Toward the final leg of our journey, we passed through Saint Louis, in northwestern Senegal, in part for the colonial architecture. One day, late in the afternoon, we were in the courtyard of the Hotel La Residence, with its colonial posters of the French Aéropostale mail planes and its overflowing greenery, to escape the earlier heat when we decided to go to the beach to watch the sunset. On our way, we were accosted by youngsters yet again. These giggling children called out the typical refrain and I assumed from previous experience they must have been referring not to me or Thandeka, but to our lighter skinned friends. (Unofficial sources like Urban Dictionary suggest the word means “white person”; I definitely heard it as “not from here.”)
I looked over at Piet to see his reaction, expecting a look of resignation, but to my surprise, he was smiling. I followed his gaze to the kid who spoke. She was looking at me.
“Toubab, toubab,” she said to me.
“Toubab? Moi?”
I held my arm next to hers as if this nine-year-old child could not see the similarities of hues between mine and hers.
She shook her head, still smiling. In that moment, she denied my claim to Africanness. I was a foreigner. Like my white European friend. There was a cognitive dissonance that undermined my self-conception and the adaptive ways of being and belonging that I participated in.
Of course, I was aware and acknowledged that I was Canadian, but what did that mean really? What mattered was the context. In Canada, I was definitely not part of the majority. In Africa, I was. I was surrounded by people who physically looked similar to me. But in this moment, through this interaction, the relationship—flimsy and superficial—between this girl and me was severed as that narrative was disrupted.
Of course, I was different: my economic status was clear. It was evident in my dress, physical manner, in my stride.

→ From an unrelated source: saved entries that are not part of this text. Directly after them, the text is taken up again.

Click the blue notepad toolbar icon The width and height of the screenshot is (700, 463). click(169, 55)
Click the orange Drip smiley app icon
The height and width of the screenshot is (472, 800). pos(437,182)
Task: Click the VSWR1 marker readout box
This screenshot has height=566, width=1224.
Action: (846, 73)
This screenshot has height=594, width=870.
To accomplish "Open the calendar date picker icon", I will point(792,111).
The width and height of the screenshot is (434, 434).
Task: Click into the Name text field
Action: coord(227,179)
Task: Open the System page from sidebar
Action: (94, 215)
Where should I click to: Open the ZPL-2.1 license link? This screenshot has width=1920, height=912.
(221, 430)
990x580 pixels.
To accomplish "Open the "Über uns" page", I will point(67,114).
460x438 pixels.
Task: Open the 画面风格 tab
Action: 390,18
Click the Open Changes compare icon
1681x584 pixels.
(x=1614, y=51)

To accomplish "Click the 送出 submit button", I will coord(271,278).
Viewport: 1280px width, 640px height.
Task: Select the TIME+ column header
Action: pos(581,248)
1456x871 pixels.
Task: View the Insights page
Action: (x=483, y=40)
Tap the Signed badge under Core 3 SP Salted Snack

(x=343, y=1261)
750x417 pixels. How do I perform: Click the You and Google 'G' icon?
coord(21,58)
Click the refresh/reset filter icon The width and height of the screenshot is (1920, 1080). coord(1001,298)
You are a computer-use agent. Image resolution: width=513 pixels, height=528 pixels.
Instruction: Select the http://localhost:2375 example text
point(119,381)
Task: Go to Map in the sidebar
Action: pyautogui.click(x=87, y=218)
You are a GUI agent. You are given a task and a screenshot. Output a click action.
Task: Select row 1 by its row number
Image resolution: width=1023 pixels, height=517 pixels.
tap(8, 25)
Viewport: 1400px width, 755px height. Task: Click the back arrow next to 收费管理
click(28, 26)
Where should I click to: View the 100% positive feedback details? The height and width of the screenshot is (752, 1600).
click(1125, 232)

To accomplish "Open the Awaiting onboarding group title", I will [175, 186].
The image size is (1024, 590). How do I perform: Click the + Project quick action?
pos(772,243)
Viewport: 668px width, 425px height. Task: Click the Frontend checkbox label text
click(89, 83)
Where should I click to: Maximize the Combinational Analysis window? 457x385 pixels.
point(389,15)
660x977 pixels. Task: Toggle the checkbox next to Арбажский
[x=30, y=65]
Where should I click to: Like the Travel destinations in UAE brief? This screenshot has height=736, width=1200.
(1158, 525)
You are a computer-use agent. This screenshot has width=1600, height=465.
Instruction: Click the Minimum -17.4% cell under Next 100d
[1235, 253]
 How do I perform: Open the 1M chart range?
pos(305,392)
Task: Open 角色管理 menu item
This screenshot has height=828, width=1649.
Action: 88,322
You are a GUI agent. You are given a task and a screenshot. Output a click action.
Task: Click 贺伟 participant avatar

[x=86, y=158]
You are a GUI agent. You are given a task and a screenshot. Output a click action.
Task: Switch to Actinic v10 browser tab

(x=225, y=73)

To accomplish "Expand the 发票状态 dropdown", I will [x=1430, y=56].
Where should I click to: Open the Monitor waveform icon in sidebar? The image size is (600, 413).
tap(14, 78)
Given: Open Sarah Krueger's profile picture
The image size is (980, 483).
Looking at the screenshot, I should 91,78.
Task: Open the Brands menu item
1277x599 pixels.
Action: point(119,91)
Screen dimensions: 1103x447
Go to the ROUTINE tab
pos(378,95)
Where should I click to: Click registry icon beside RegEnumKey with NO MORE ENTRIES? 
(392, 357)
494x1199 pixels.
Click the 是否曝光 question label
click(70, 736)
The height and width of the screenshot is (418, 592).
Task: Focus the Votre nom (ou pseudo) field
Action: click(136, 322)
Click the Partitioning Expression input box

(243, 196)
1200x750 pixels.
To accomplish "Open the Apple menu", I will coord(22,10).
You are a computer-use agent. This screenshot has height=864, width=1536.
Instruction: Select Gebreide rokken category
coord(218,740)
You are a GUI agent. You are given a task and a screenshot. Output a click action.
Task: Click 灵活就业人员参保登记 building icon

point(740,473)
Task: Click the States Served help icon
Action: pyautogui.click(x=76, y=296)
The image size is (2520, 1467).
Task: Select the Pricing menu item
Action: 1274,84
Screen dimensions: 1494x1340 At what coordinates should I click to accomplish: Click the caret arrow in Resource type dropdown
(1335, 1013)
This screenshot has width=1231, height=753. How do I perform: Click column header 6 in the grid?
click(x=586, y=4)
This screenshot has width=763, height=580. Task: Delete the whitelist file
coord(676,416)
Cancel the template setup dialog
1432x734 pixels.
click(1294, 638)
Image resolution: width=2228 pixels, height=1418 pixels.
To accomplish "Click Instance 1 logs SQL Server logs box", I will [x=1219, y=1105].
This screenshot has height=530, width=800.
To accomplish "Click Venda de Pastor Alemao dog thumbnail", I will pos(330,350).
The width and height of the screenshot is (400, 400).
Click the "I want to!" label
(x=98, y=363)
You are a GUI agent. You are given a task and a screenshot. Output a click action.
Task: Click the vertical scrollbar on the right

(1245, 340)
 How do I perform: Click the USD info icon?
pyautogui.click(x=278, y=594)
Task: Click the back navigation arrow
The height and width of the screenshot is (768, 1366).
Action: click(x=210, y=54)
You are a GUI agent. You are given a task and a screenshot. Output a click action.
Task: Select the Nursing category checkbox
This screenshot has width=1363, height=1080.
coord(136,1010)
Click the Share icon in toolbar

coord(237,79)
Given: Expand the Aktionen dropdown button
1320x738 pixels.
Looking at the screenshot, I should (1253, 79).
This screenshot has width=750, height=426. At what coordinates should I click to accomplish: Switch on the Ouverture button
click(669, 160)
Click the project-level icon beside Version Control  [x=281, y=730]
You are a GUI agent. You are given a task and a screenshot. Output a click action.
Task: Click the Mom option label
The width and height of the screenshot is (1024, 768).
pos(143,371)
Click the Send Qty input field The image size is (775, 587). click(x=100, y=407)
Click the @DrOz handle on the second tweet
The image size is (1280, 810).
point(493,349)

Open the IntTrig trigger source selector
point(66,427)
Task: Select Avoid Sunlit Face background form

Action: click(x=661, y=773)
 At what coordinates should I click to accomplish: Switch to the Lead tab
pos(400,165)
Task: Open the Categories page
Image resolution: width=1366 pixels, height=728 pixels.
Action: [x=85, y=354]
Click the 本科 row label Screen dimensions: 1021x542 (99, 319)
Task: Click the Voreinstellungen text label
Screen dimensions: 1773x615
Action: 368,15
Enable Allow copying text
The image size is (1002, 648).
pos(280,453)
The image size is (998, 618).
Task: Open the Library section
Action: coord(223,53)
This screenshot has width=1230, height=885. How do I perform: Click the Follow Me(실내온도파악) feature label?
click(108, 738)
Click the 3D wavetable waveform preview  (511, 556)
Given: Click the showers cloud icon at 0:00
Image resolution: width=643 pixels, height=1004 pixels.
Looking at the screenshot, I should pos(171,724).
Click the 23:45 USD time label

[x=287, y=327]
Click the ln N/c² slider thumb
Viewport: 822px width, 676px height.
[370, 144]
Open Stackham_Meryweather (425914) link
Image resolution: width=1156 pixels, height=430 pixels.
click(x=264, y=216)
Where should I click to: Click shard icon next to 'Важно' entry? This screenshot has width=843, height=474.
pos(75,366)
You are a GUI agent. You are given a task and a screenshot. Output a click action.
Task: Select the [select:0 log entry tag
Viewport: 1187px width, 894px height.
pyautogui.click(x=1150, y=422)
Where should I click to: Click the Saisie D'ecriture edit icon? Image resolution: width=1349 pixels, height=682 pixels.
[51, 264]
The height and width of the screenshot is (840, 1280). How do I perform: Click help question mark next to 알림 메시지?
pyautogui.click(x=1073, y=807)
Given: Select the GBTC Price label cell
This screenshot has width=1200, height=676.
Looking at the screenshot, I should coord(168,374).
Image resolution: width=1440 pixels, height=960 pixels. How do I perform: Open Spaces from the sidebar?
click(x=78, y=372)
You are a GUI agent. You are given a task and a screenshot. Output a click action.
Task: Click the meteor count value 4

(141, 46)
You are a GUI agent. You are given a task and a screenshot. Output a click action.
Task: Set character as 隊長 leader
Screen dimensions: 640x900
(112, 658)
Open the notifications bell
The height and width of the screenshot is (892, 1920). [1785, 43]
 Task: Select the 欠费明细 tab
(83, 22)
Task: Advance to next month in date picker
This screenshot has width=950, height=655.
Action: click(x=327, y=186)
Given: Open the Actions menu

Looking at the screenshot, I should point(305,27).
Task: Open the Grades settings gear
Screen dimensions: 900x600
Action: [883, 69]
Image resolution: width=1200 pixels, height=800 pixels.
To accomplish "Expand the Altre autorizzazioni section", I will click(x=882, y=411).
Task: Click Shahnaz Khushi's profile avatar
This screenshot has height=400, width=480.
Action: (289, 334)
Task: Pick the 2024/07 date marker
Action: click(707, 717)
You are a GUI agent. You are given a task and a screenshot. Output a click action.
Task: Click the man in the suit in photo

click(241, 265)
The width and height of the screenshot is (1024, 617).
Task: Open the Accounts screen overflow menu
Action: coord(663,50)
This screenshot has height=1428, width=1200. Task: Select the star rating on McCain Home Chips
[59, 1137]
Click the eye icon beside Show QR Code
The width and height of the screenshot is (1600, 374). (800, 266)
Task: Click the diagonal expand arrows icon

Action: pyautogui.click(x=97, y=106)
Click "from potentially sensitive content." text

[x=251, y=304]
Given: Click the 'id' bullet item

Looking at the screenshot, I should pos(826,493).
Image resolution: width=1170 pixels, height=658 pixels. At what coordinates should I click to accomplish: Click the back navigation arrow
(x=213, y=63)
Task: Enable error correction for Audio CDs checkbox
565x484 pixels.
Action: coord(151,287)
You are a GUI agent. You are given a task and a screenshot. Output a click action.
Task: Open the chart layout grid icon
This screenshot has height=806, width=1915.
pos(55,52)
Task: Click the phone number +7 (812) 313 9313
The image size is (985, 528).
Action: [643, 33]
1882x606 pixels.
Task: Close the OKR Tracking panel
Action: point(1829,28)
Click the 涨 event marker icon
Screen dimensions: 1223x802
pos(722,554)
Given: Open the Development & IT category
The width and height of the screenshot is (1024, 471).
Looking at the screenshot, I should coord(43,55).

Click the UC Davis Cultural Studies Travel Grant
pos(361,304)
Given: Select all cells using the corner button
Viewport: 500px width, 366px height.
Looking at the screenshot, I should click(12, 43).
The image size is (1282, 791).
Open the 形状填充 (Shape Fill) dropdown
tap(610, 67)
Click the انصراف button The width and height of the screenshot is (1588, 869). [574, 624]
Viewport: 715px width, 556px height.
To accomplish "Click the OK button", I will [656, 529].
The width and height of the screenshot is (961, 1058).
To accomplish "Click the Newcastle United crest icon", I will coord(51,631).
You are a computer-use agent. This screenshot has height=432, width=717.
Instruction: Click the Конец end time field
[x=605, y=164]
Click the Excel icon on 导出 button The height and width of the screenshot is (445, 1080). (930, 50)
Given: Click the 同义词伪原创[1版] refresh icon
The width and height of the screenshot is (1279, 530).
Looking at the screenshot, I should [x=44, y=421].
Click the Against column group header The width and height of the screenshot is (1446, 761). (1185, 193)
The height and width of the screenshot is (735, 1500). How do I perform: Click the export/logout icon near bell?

It was what allowed me to get a passport and travel in the first place. Without a visa. And if a visa on rare occasion was needed, I could procure it with relative ease. How could I not see this? But as privilege does, it blinds us to the point of selectively seeing what we want to see. We have confirmation bias. And our subjective reality reinforces our belief system.
Adults could see my difference, but if I were a cynical person, I could conceive of the idea that they used this knowledge to their advantage—that the use of kinship terms creates a false sense of relationality, similar to the way, we colloquially use “bro” as a term of endearment with strangers. It reduces the meaning and worth of the word, but at the same time, because we are so clumsily grasping at straws for any kind of connection, we accept it willingly. In her book, Lose Your Mother: A Journey Along the Atlantic Slave Route, Saidiya Hartman highlights this elusive thread between language and intimacy, how using the words of kinship, even a fictive relationship was necessary for social inclusion and affiliation for the group that was looking
for belonging, and was an economic payoff for the other.
The benevolent part of me would say that the adults were just being polite in not pointing out my difference. But the children refused to play my game. I can recall them dancing, encircling me with their bashful laughter. As the sun slowly descended past the concrete half-wall that protected the town from the unpredictable ocean, the children pushed me out of my comfort zone. And forced me to confront the things that were clear to everyone except me.